Materials provided Block Start

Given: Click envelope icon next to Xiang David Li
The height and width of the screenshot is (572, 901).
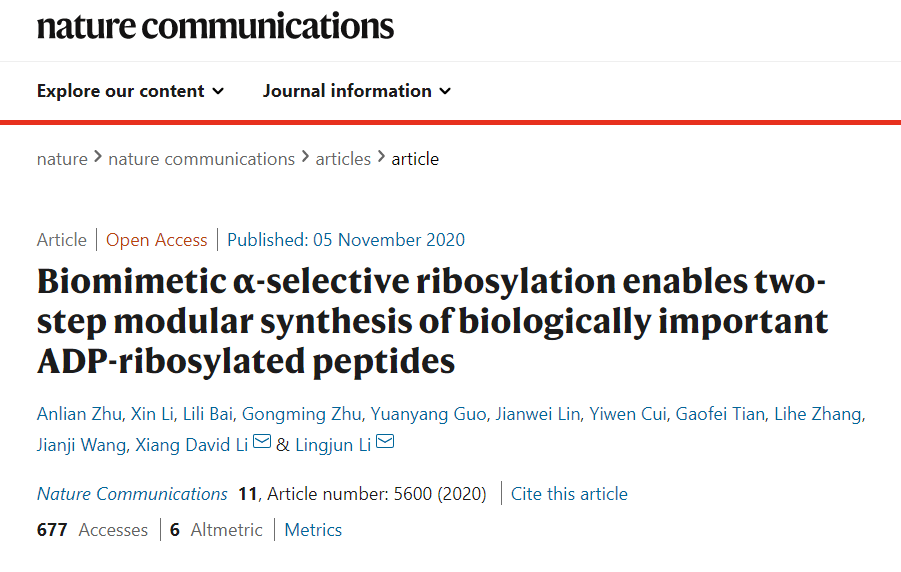Looking at the screenshot, I should tap(262, 442).
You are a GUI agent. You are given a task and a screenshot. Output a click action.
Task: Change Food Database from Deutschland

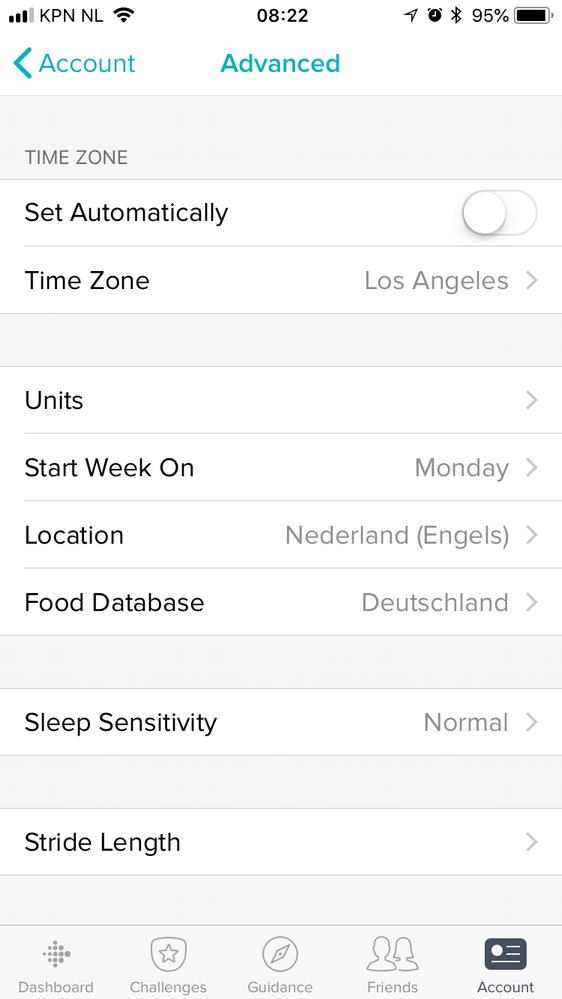click(x=281, y=602)
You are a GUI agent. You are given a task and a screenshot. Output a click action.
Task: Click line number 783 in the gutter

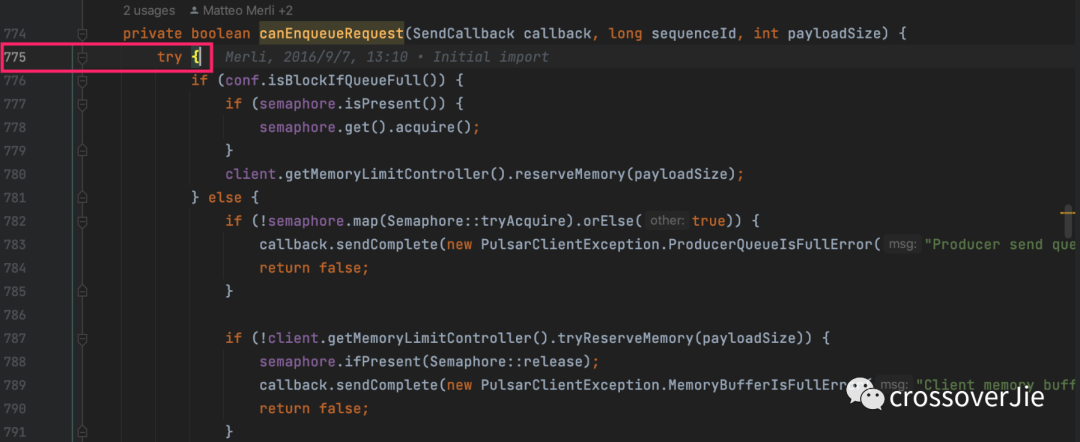point(14,244)
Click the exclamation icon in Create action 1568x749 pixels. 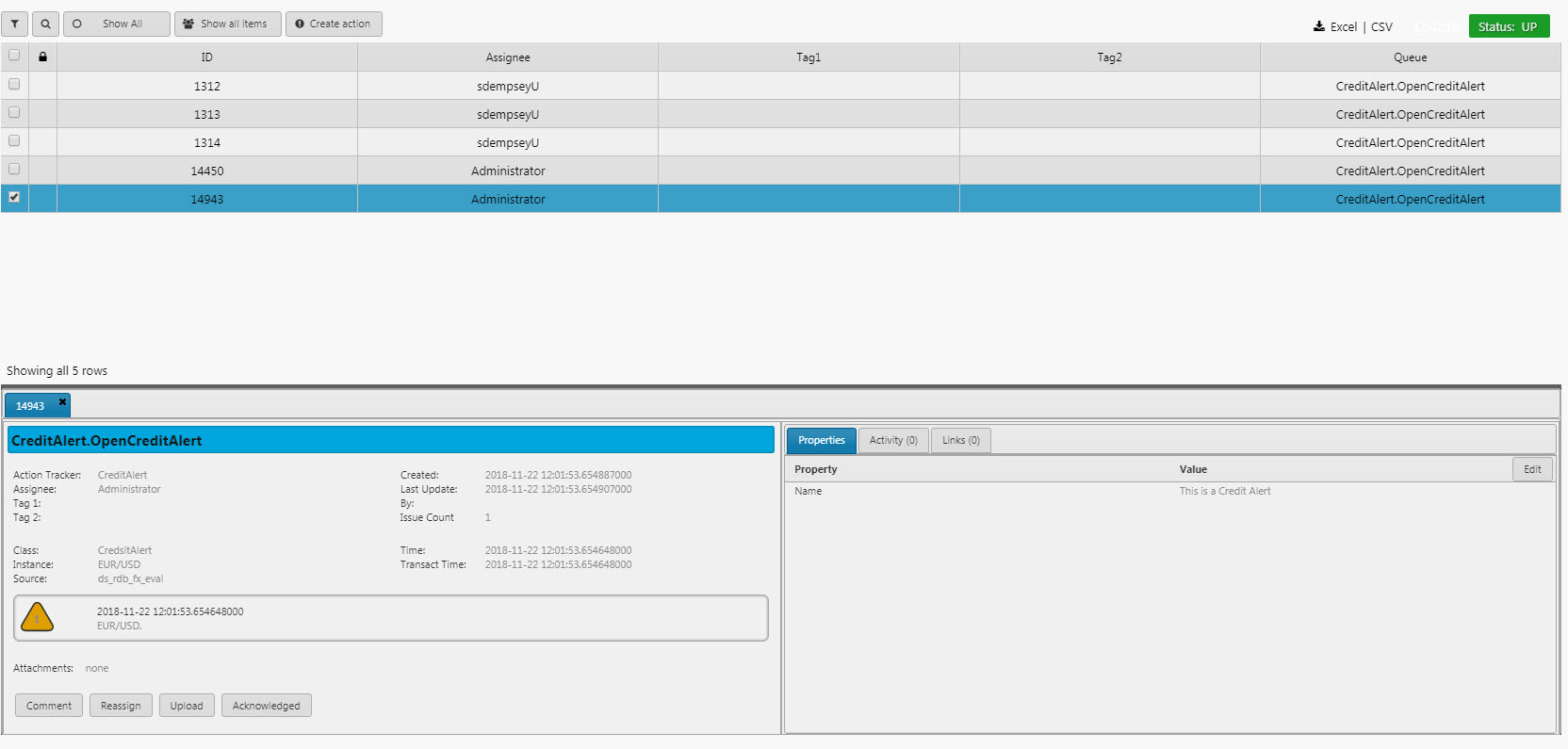click(x=300, y=24)
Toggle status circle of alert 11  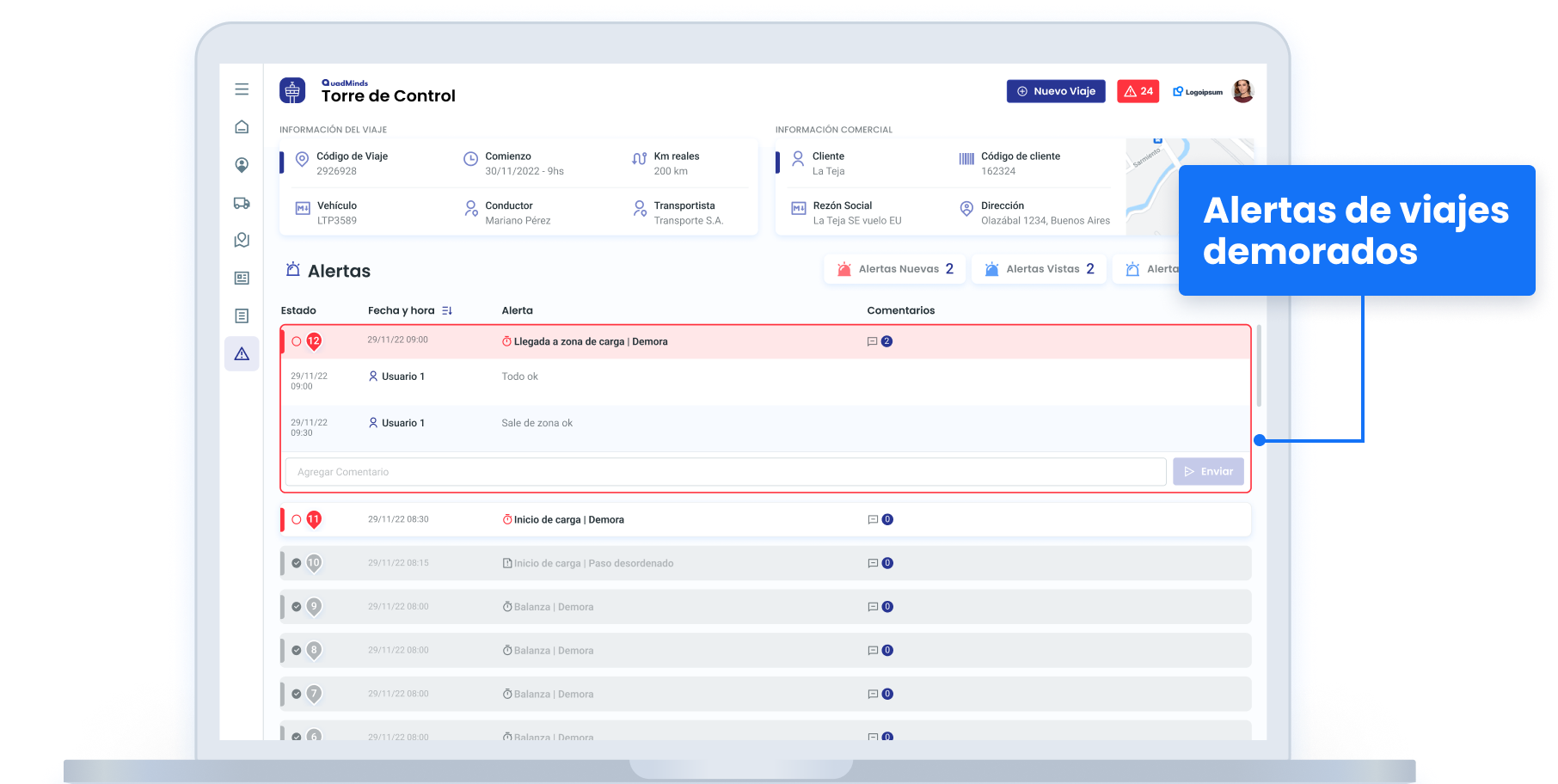pos(297,520)
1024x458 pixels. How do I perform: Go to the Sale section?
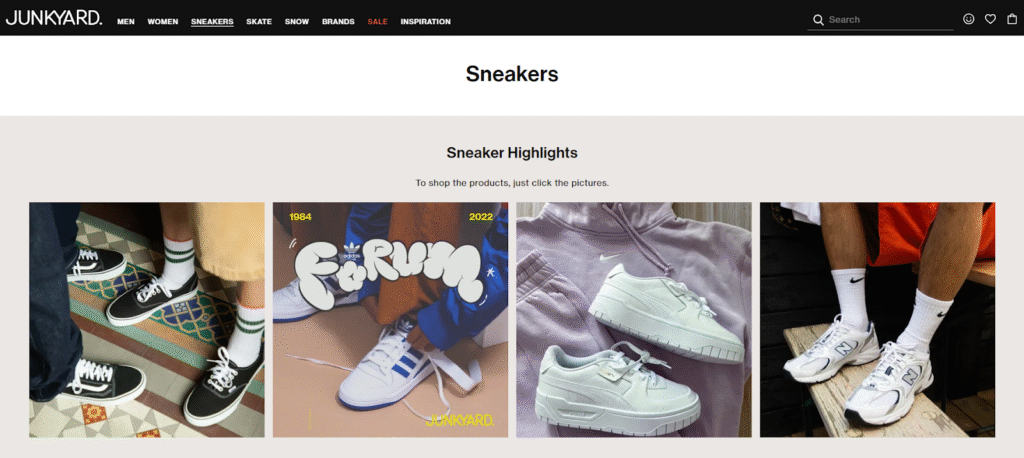coord(377,22)
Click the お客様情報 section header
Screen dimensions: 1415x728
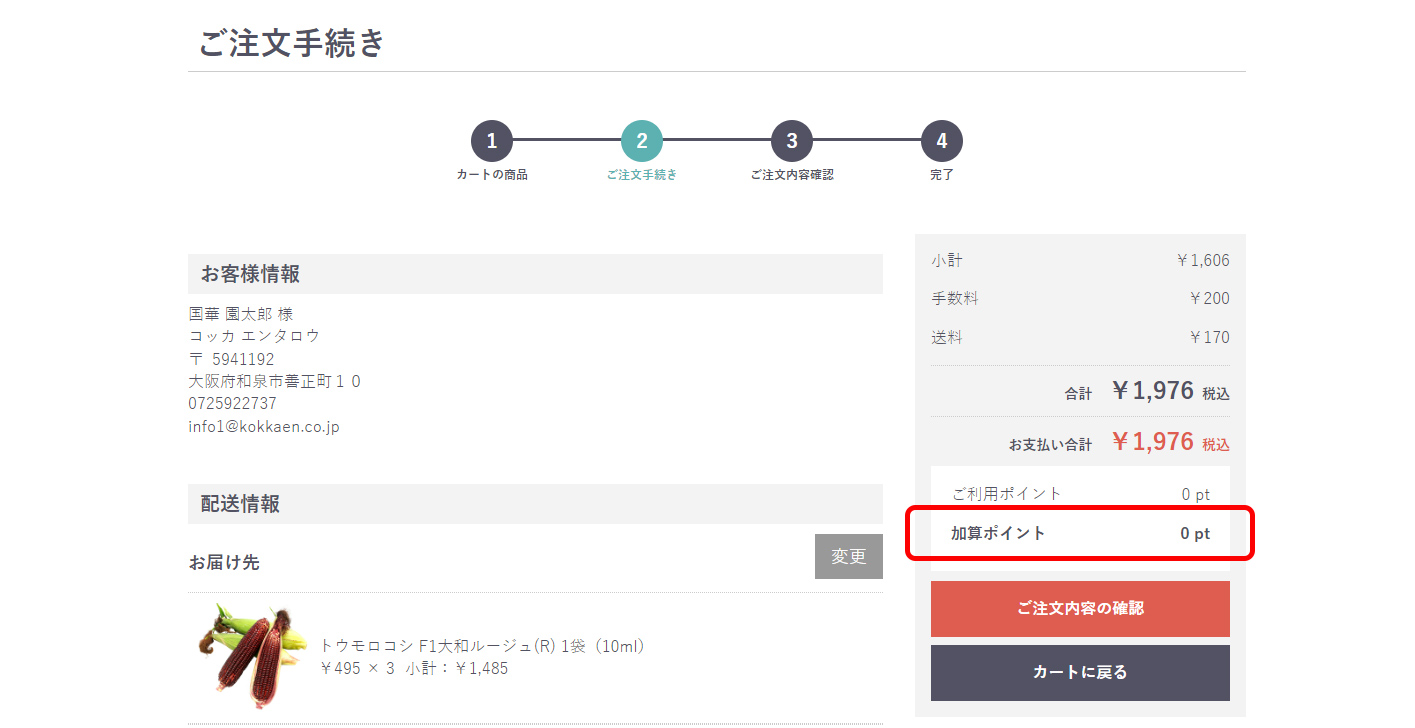tap(535, 274)
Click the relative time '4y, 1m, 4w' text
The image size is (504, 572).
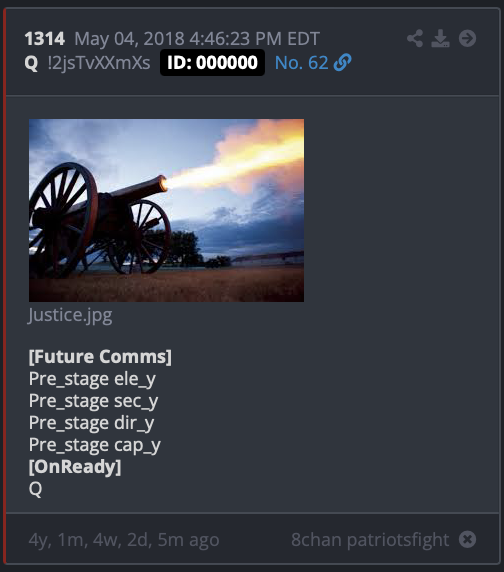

Materials provided Block End

• **What is needed**
Could you set down nothing but the lines from the one containing "Screen dimensions: 1415x728" through the last line of the records above, both ends included, exactly as given and free of pictures?

• **Answer for the task**
Screen dimensions: 1415x728
tap(535, 274)
Click the relative time '4y, 1m, 4w' text
The image size is (504, 572).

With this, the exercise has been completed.